In a blow to data nerds everywhere, Google is shutting down its Correlate online analytical tool in December. Using history back to 2004, Correlate shows words and phrases whose volumes peak and trough at the same times as a given search term. For example:
- Google searches for “stock market” strongly correlate with “dow market” (0.91), “the dow” (0.89) and “market crashes” (0.89).
This is why we look at Google searches for “dow jones” to assess how market volatility may be affecting consumer confidence. Main Street doesn’t care about the S&P 500.
- Searches for “Apple” are highly correlated with queries for “is the iphone” (0.85), “sale iphone” (0.84) and “price iphone” (0.84).
As we discussed on Sunday night, Apple’s challenge now is to shift from being a smartphone company to a services business. In the minds of consumers, it is only the former just now.
- Searches for “buy a house” correlate well with “marry someone” (0.91), which speaks to one fundamental driver of household formation.
While Google is sunsetting Correlate due to what it says is “low usage”, stock market correlations remain front and center in investors’ minds. We’ve been running monthly asset class/sector correlation analyses since the Financial Crisis, and last month’s data was pretty surprising.

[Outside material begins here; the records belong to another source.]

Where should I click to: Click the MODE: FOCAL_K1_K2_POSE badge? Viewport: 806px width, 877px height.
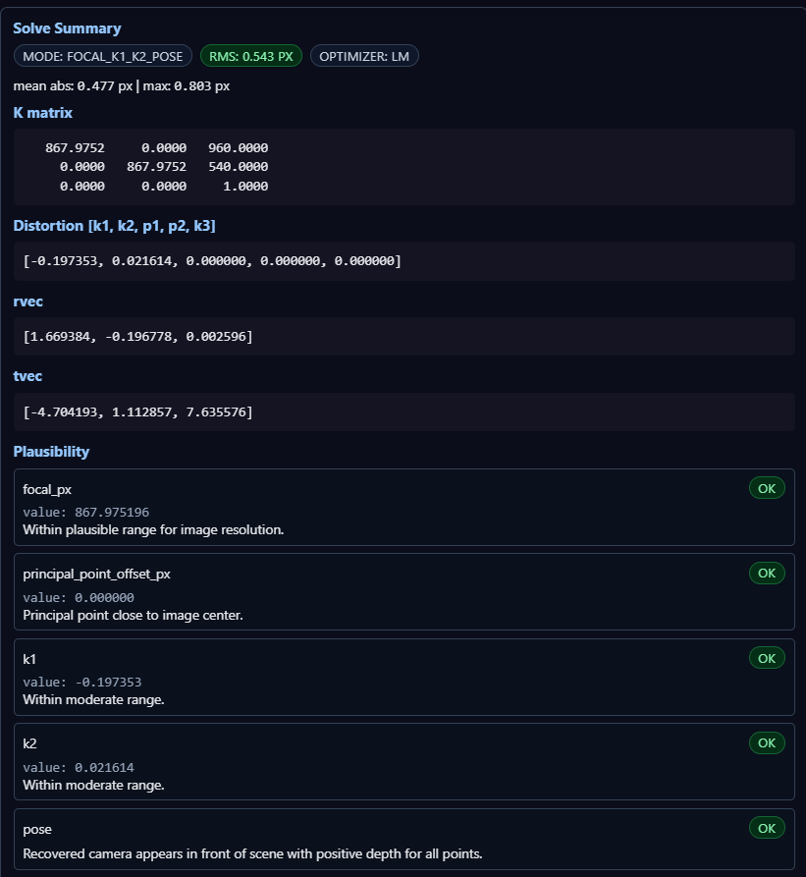click(x=102, y=56)
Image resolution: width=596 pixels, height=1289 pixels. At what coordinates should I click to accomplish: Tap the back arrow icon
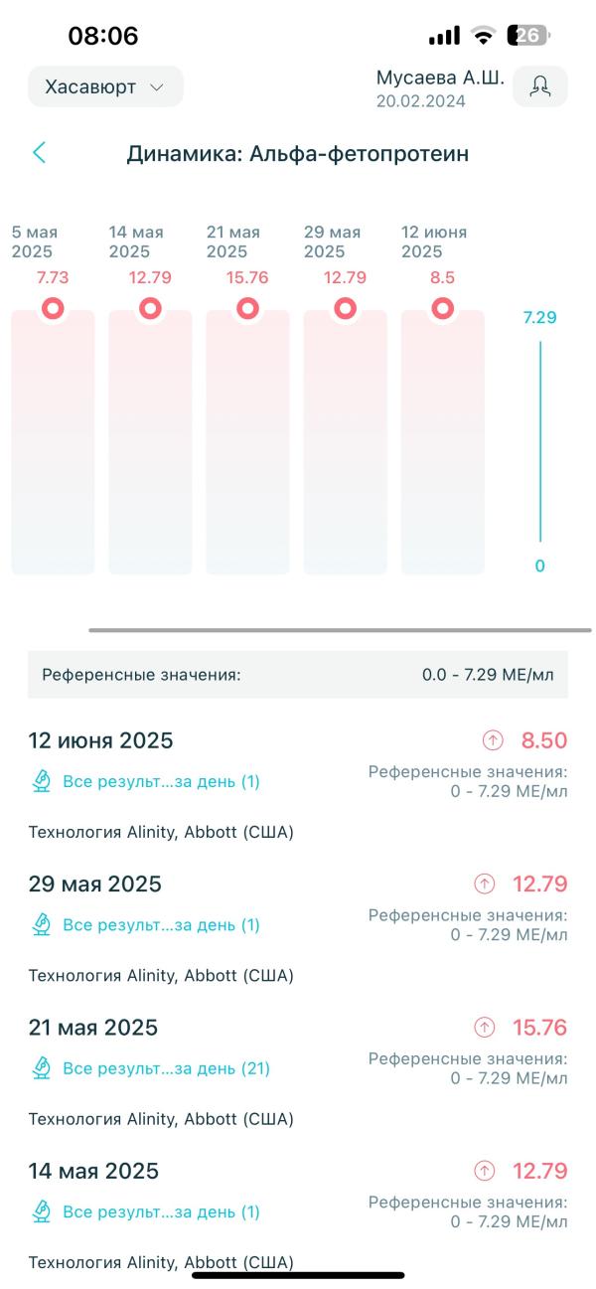[40, 153]
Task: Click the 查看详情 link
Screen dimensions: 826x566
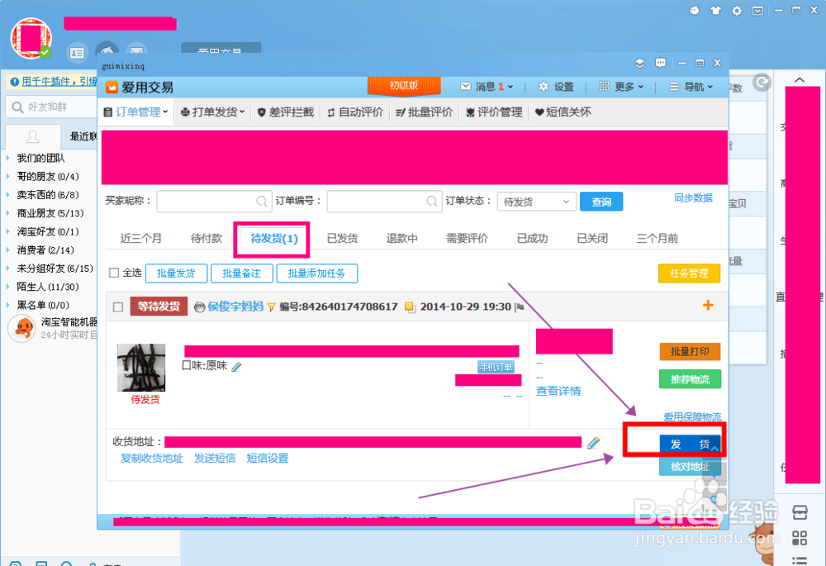Action: click(558, 391)
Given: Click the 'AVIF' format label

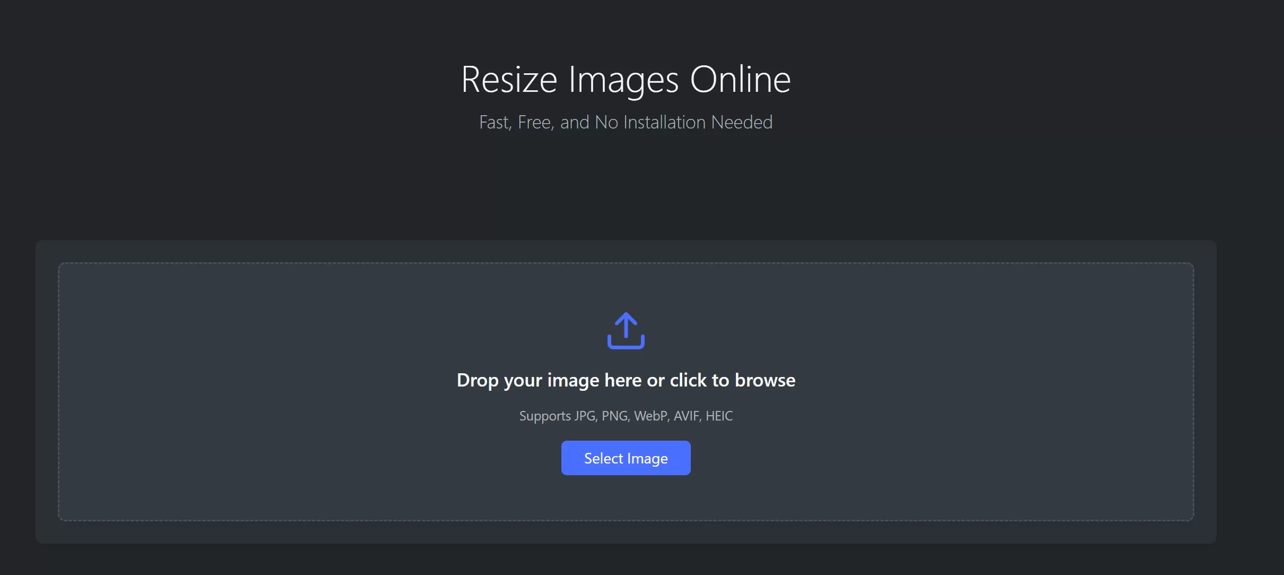Looking at the screenshot, I should click(687, 416).
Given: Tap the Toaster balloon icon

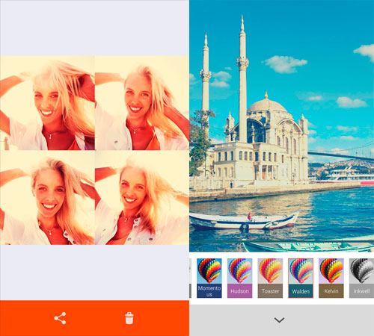Looking at the screenshot, I should pyautogui.click(x=270, y=271).
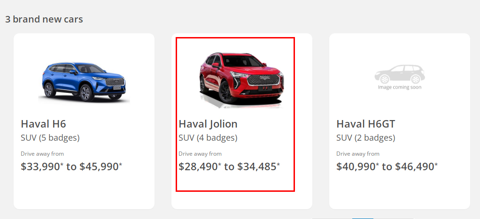Select the $40,990 to $46,490 price range
480x219 pixels.
pos(387,166)
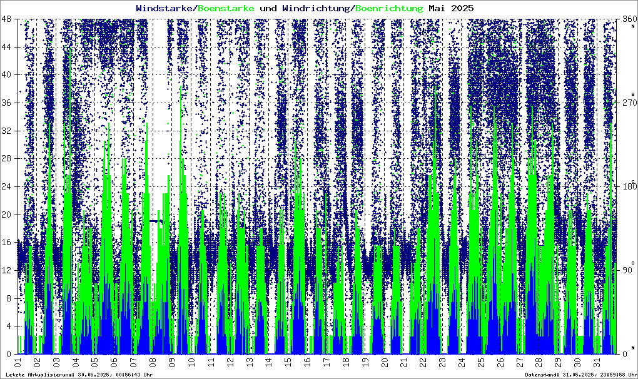Click the 32 label on left speed axis
Image resolution: width=638 pixels, height=379 pixels.
click(8, 131)
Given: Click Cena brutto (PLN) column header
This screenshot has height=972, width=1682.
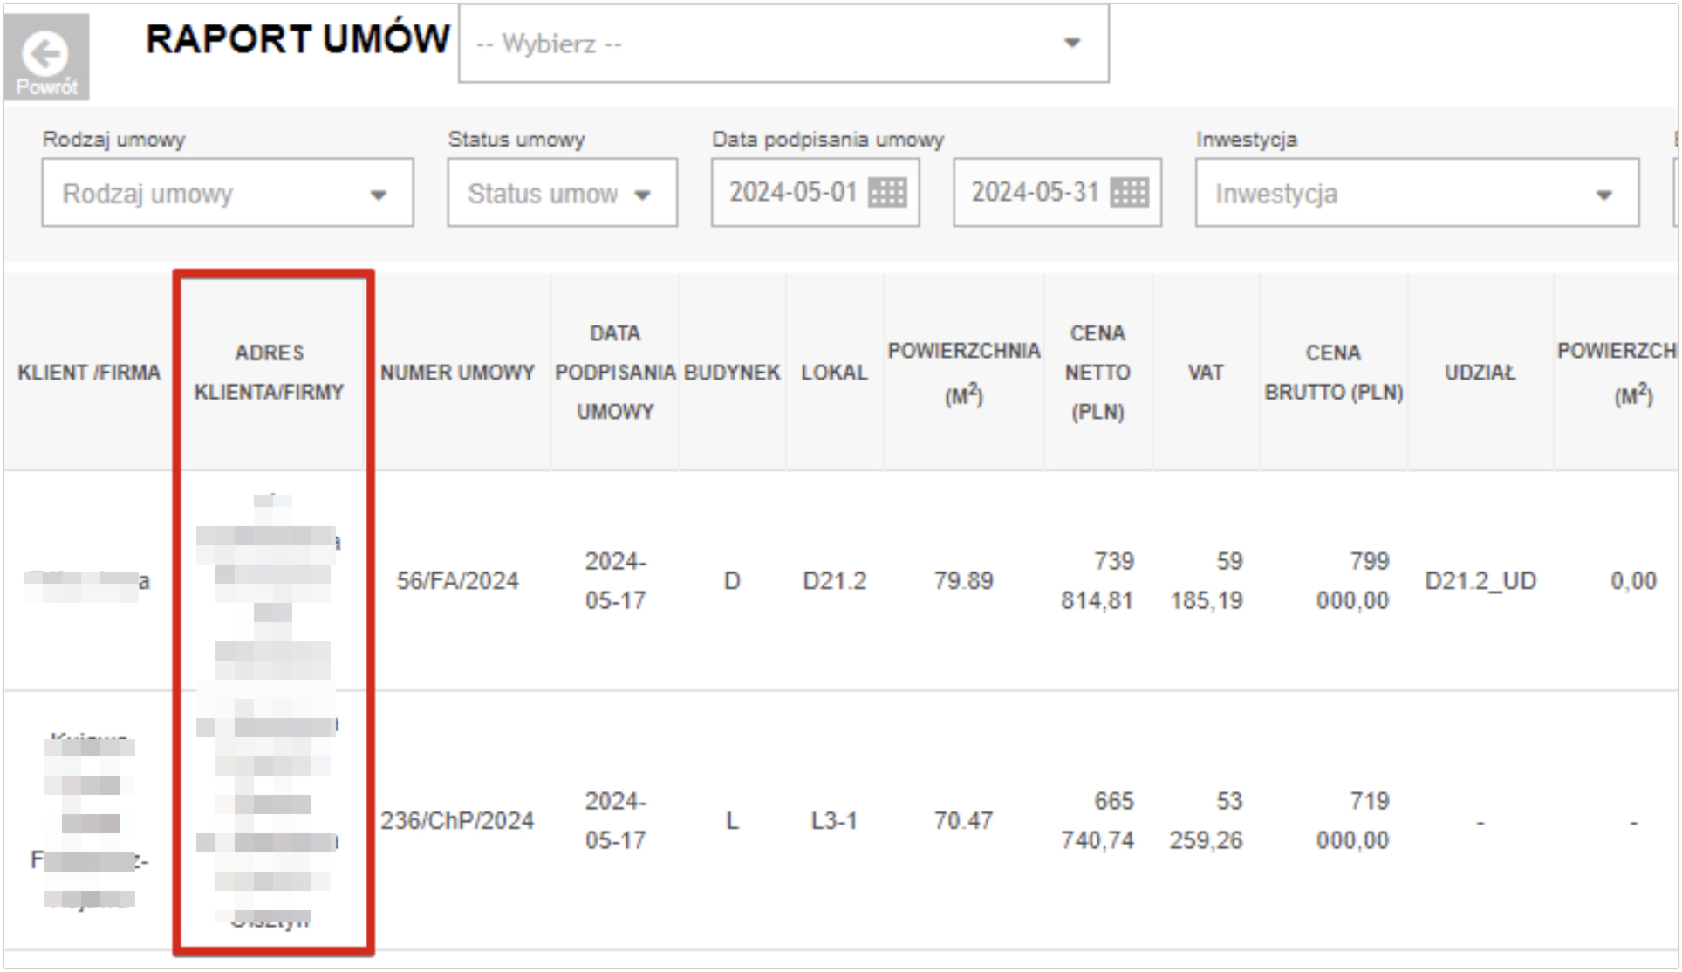Looking at the screenshot, I should 1333,373.
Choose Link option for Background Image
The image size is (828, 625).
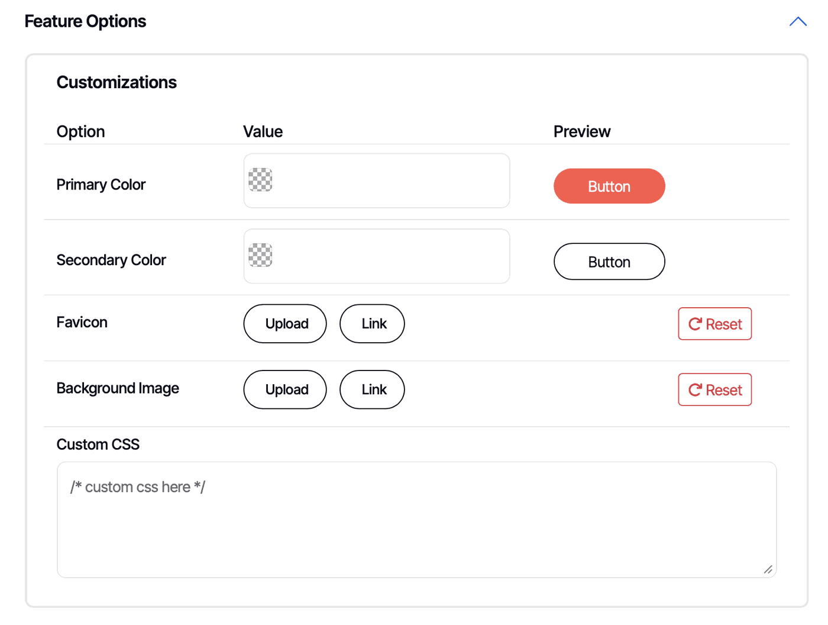point(372,389)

Three points that really stood out to us:
#1: While the S&P 500 is +4.0% over the last month, sector (Tech, Financials, Industrials, etc.) correlations averaged 0.87, which is notable because:
- That’s the highest reading since December – January, when the market swooned and recovered as the Fed pivoted on rate policy. When equity price volatility spikes, so do S&P sector correlations. And vice versa, of course.
- It is only the 3rd month since the 2016 US elections where sector correlations were over 0.85, and the first time where rates/market structure were not the chief cause.
- The chart below shows the October 2009 – present monthly history of average S&P 500 sector correlations, and the break after President Trump’s election stands out clearly. The only +0.85 readings since then were the volatility-product ETF meltdown/aftermath in Feb – April 2018 and the aforementioned year-end 2018 volatility.
Conclusion: Global recession fears, headlined by US-China trade war concerns, hit a tipping point last month with correlations tightening up almost as much as if the Fed was about to make a policy mistake or markets “broke”. Even if defensive groups showed lower-than-average correlations (Utilities 0.54, Real Estate 0.64), most groups are economically sensitive enough to see their correlations rise when economic uncertainty climbs.
#2: Correlations between US equities and international stocks have also been extremely high over the last 30 days:
- The price correlation between MSCI EAFE (non-US developed economies) and the S&P 500 was 0.94.
- The correlation between MSCI Emerging Markets and the S&P 500 was 0.91.
- To put some perspective around those numbers, EAFE stocks traded more like the S&P 500 than large cap US Financials (0.93 correlation) and Emerging market equities mirrored the S&P more than US Energy stocks (0.88 correlation).
Conclusion: geographic diversification did nothing to shelter portfolios from volatility, which makes sense given the prior point.
#3: The correlation between long-dated US Treasuries (+20 years) and stocks hit negative 0.66 over the last month, a remarkable reading:
- It is more pronounced than any month during the early 2018 volatility product storm (-0.39 to -0.54).
- This reading is also more negative (i.e. better diversification) than June 2019 (-0.57), when stocks retreated and bonds rallied.
Conclusion: bonds did a fantastic job of diversifying portfolios over the last month – one of the best 30-day periods on record, actually.
Final takeaway: the extremes here – very high equity sector correlations, strongly negative bond correlations – say that markets are dancing in between the proverbial raindrops of a possible trade-war related global recession. Good news, therefore, that US-China trade talks appear to be back on track. At the same time, August was a sign that investor confidence is wearing very thin indeed.